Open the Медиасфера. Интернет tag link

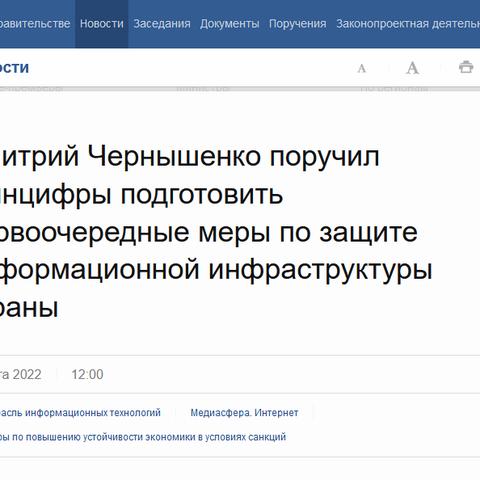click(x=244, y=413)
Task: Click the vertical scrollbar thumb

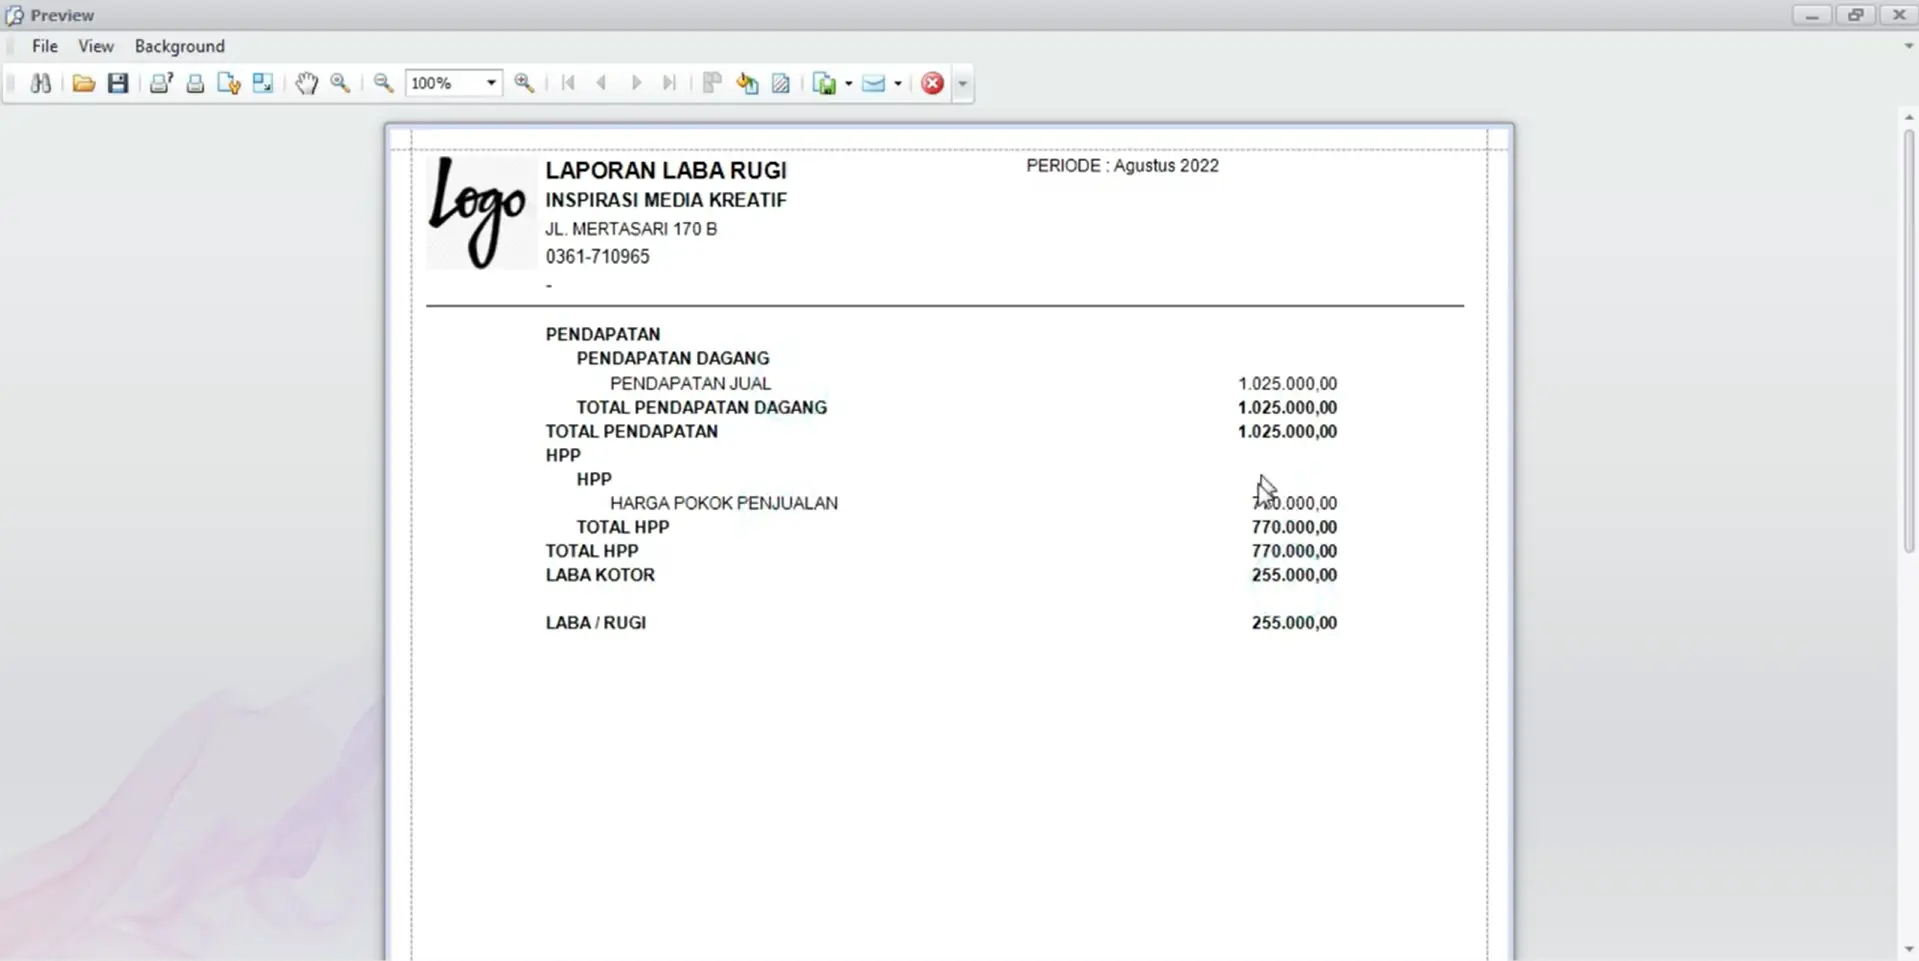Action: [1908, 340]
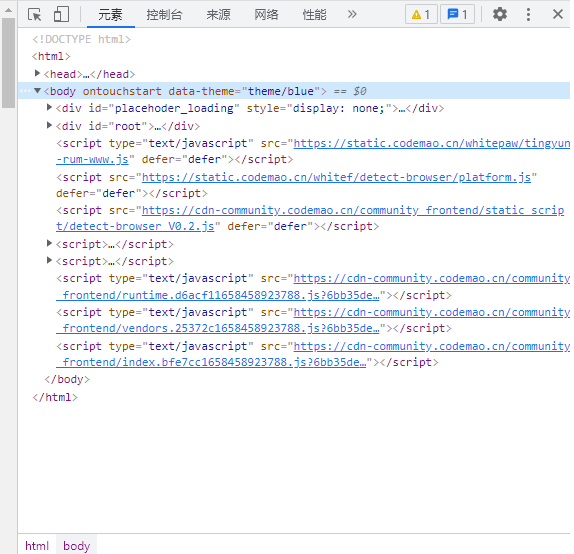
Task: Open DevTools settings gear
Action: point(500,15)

Your instructions: All records above must be copied exactly, though the pictures they hold are to be left out.

The answer:
Open the Медиасфера. Интернет tag link

click(x=244, y=413)
Task: Click the vertical scrollbar thumb

Action: [1908, 340]
Task: Open DevTools settings gear
Action: point(500,15)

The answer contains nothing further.